Si riaccende il tema sulla speculazione energetica, il primo cittadino di Villanovaforru, Maurizio Onnis, pochi giorni fa ha inviato in RAS le osservazioni riguardanti il piano regionale per le “zone di accelerazione terrestri”. In poche parole, aree in cui le grandi aziende del mercato elettrico potranno installare pannelli fotovoltaici senza attendere le lungaggini burocratiche.
Tra le osservazioni elencate si legge: “Data l’alta concentrazione di aree industriali idonee, esiste il rischio di creare vaste distese di pannelli che alterano il microclima locale (effetto isola di calore). Si richiede l’introduzione di limiti massimi di saturazione superficiale per ogni singolo polo industriale, al fine di garantire la permanenza di fasce di biodiversità residua e continuità ecologica”. Citato anche il rischio Idrogeologico (PAI) e Alluvioni Lampo: “Circa il 19% del territorio sardo è esposto a pericolosità idraulica, con una morfologia che favorisce le Flash Floods.
Sebbene il Piano richiami il rispetto del PAI, la procedura semplificata potrebbe indurre a sottovalutare l’aumento dell’impermeabilizzazione in aree già critiche.
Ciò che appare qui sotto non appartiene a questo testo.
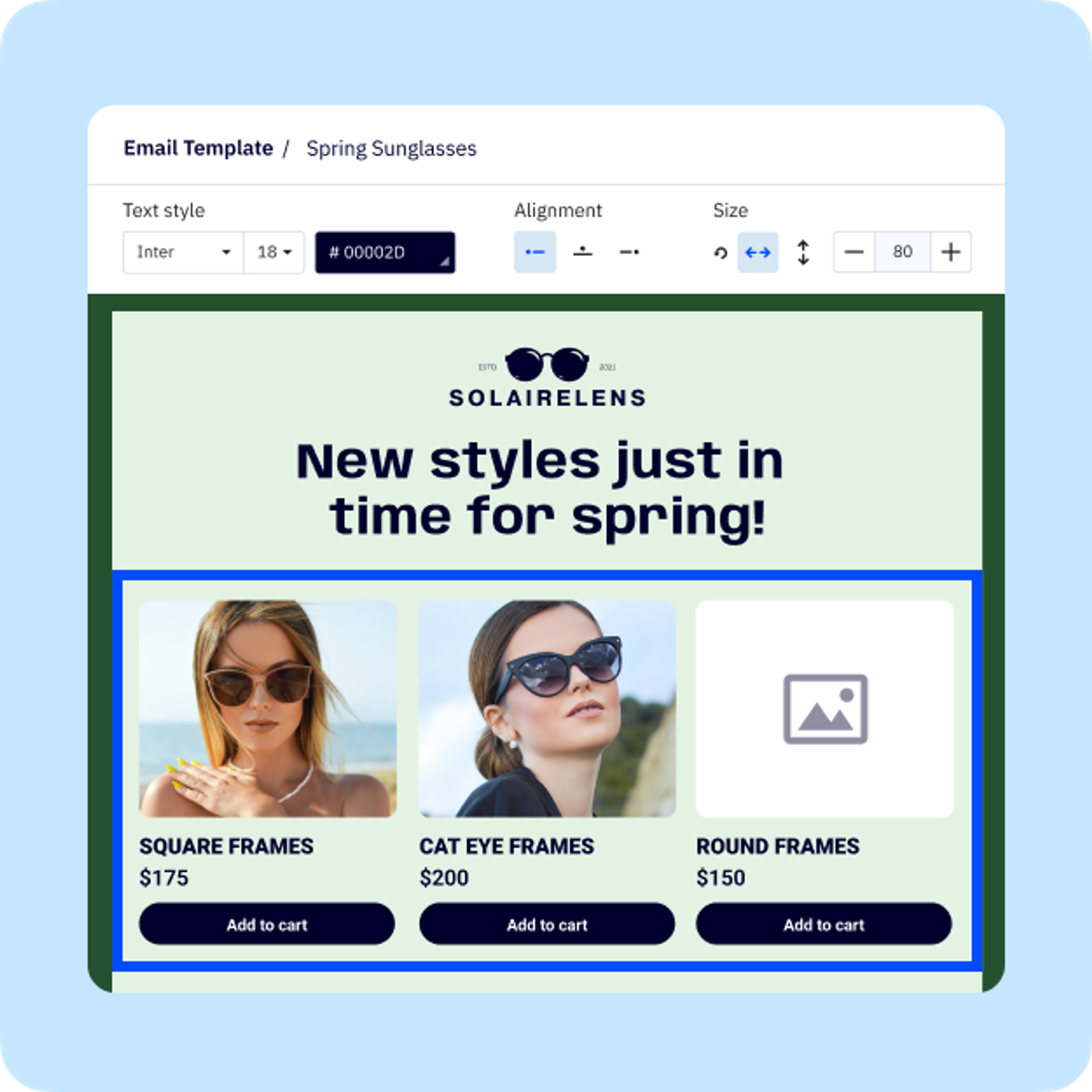Select center alignment icon
The image size is (1092, 1092).
click(582, 252)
Si chiede che per ogni impianto in zona di accelerazione sia obbligatoria la certificazione dell’invarianza idraulica tramite sistemi di regimazione dettagliati, escludendo l’uso di materiali bituminosi per la viabilità di servizio”.
Inoltre “nelle zone di accelerazione, l’autorizzazione paesaggistica è sostituita da un parere obbligatorio ma non vincolante. Si esprime forte preoccupazione per la perdita di efficacia della tutela paesaggistica. Si richiede che il Piano definisca una “clausola di salvaguardia”: qualora il parere dell’autorità paesaggistica evidenzi impatti su beni vincolati (ex D.Lgs. 42/2004) non mitigabili, l’autorità procedente non possa discostarsi da tale parere senza una motivazione tecnica analitica e pubblica”.
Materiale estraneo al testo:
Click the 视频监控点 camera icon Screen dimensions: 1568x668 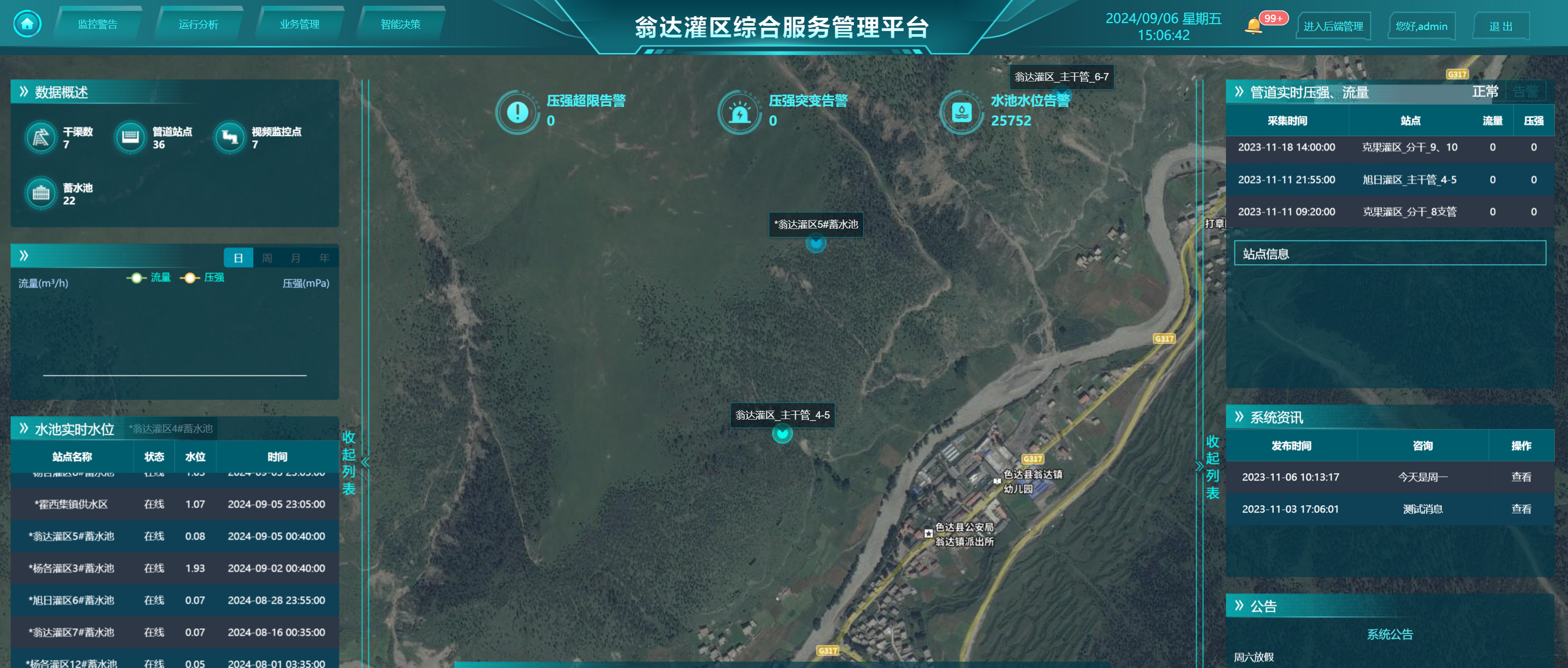(230, 138)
Critico Onnis verso la Ras e altri enti sovraordinati, “non abbiamo notizie dell’Agenzia regionale per l’energia, la cui creazione è in grave ritardo rispetto ai tempi previsti dalla stessa giunta. Mentre ancora nel regno delle idee fluttua la nuova legge sulle aree idonee.
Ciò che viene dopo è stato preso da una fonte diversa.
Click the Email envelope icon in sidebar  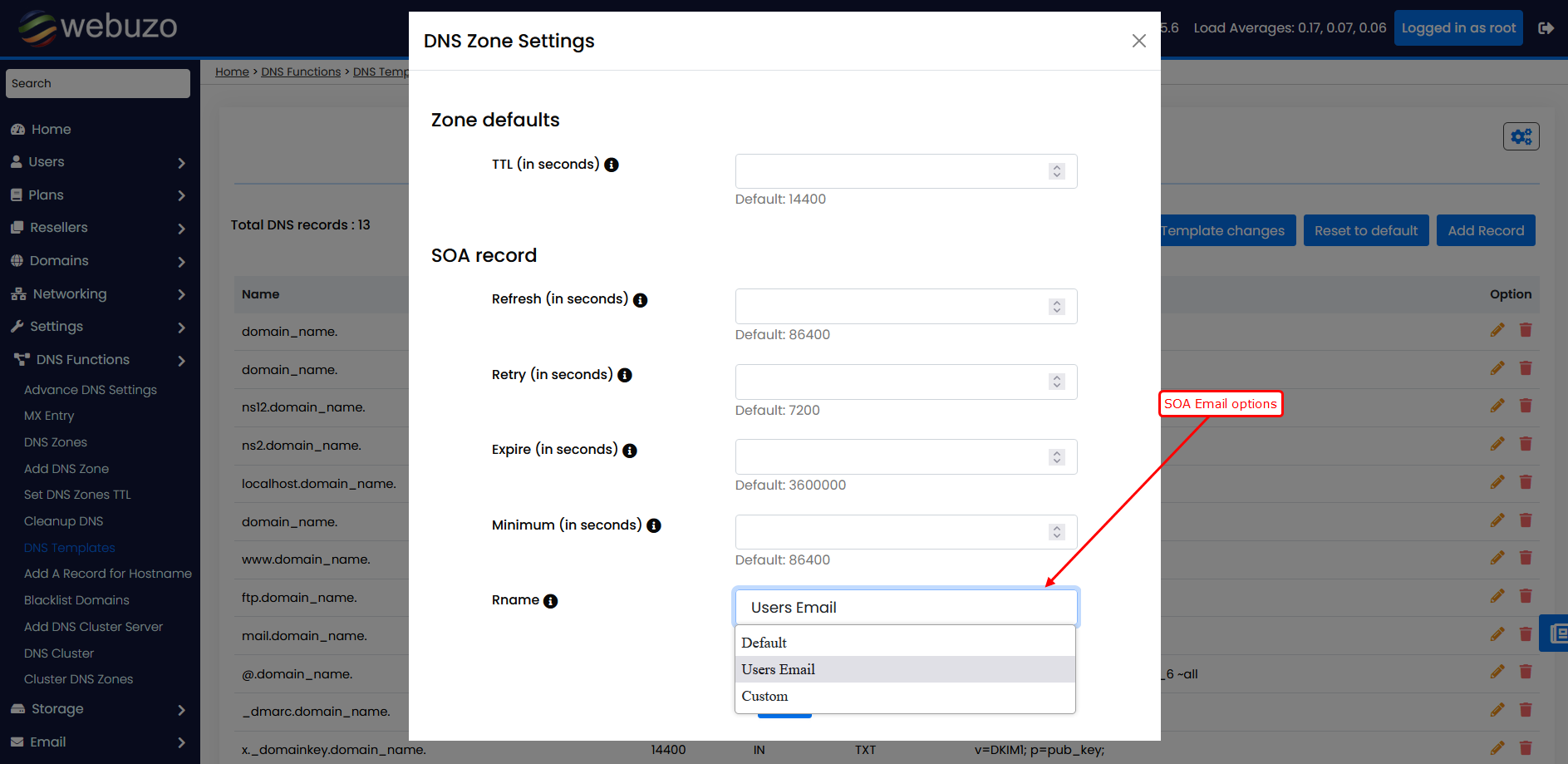pos(18,742)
Ci si muove insomma in una situazione di estrema incertezza e in mancanza degli strumenti normativi generali da cui dovrebbero discendere passi singoli e accurati”.
Le zone accellerate sono aree localizzate su superfici già degradate o edificate: zone industriali (PIP, ZIR), aree ex cave, parcheggi e aree di interesse nazionale e la finalità è quella di accelerare la transizione energetica con procedure autorizzative semplificate, riducendo i tempi di un terzo e limitando il consumo di suolo, escludendo aree protette.